I asked a question yesterday on Envoy Backups and Magic backups and the answer defines the magic backup and how it is created and used.
Shamir Secret Sharing (SSS) is a cryptographic method developed by Adi Shamir in 1979 for securely distributing a secret among a group of participants. Instead of giving the entire secret to one person (which creates a single point of failure), the secret is divided into multiple parts called “shares.”
The key property is that only specific combinations of these shares can reconstruct the original secret.

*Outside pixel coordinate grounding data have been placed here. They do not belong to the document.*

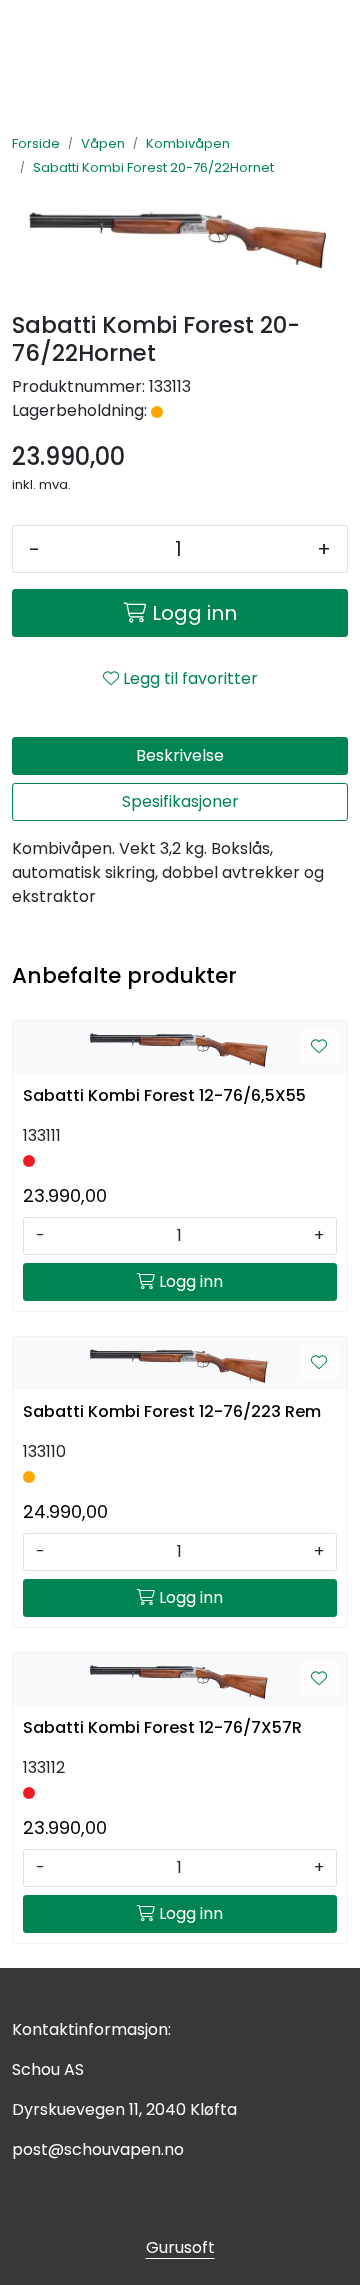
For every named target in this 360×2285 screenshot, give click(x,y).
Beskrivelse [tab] (180, 755)
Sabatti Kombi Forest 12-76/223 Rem (172, 1411)
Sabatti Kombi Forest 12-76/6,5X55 (164, 1095)
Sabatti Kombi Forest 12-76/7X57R (162, 1727)
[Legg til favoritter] (319, 1047)
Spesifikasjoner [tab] (180, 801)
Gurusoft (180, 2247)
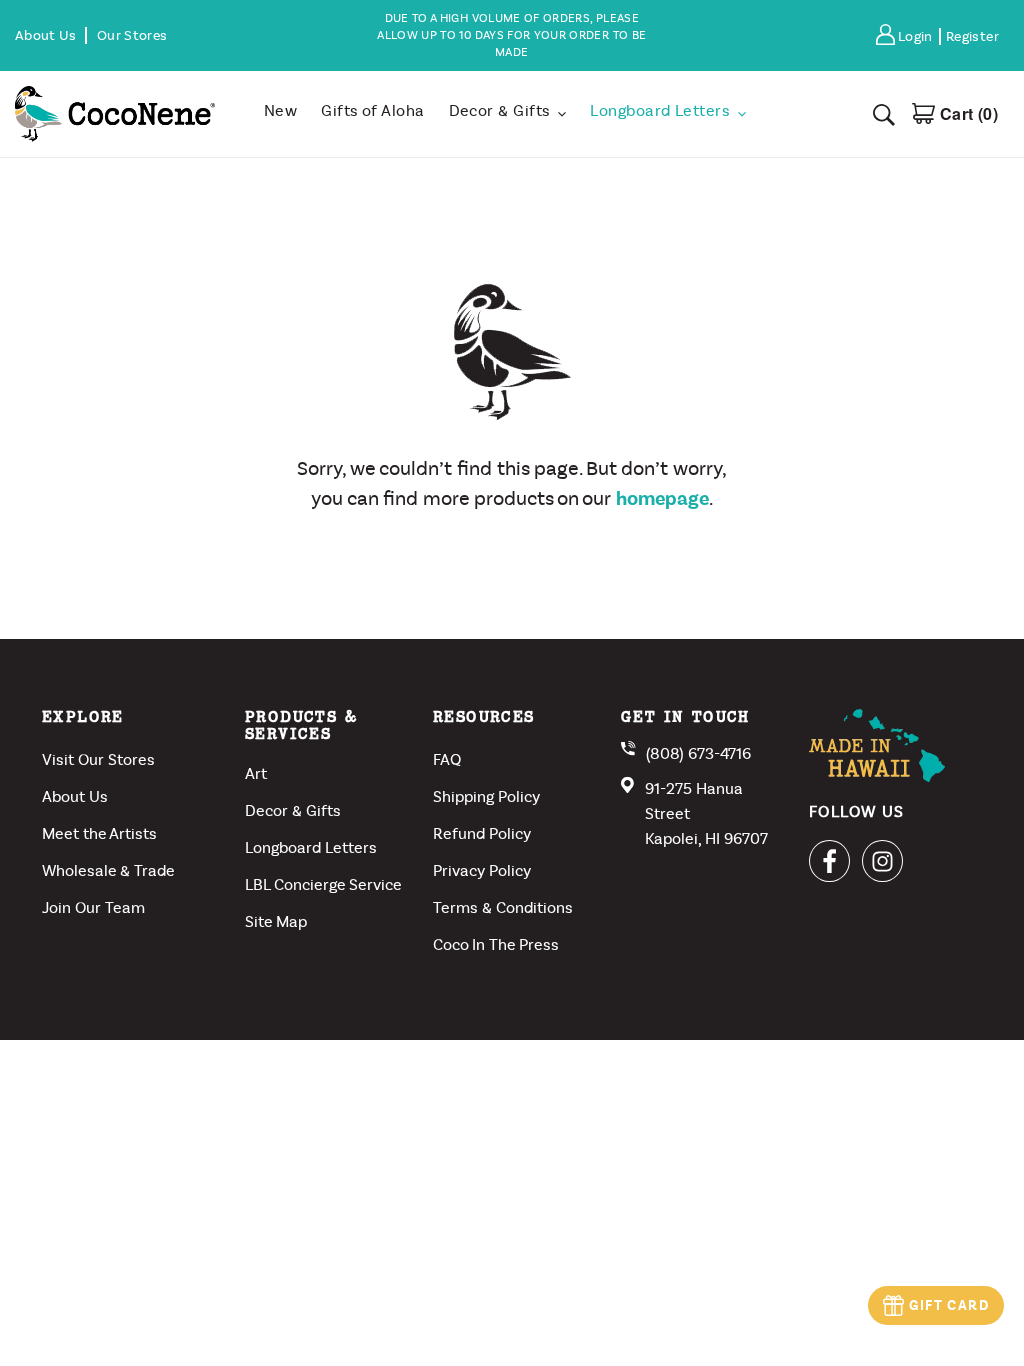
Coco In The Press (496, 944)
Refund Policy (482, 833)
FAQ (447, 759)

This is known as a threshold scheme.
How It Works
The system uses polynomial interpolation over finite fields. Here’s the step-by-step process:
1. Secret Division
- The secret (let’s call it S) is embedded as the constant term of a polynomial
- Create a random polynomial of degree (k-1) where k is the threshold number
- The polynomial looks like: $f(x) = S + a_1x + a_2x^2 + … + a_{k-1}x^{k-1}$
- The coefficients $a_1, a_2, …, a_{k-1}$ are randomly chosen
2. Share Generation
- Generate n shares by evaluating the polynomial at different points
- Each share is a pair $(x_i, f(x_i))$ where $x_i$ is a unique value
- Any k shares can reconstruct the polynomial, but k-1 shares reveal nothing
3. Secret Reconstruction
- Use Lagrange interpolation with k shares to reconstruct the polynomial
- The secret is the constant term $f(0)$ of the reconstructed polynomial
Key Properties
Threshold Security: Exactly k shares are needed to reconstruct the secret. Fewer than k shares provide no information about the secret.
Perfect Information Theoretic Security: The scheme is mathematically proven to be secure - with fewer than k shares, the secret could be any value with equal probability.
Flexibility: You can choose any threshold (k) and total number of shares (n) where k ≤ n.
Practical Example
If you want to split a secret among 5 people where any 3 can reconstruct it:
- Set k=3, n=5
- Create a degree-2 polynomial
- Generate 5 shares
- Any 3 of the 5 people can combine their shares to get the secret
- 2 people together learn nothing useful
Common Applications
- Cryptocurrency wallet recovery schemes
- Nuclear launch codes
- Corporate secret management
- Database encryption key distribution
- Multi-party authentication systems
The beauty of Shamir’s scheme is its mathematical elegance - it’s simple to implement yet provides provable security guarantees without requiring complex computational assumptions.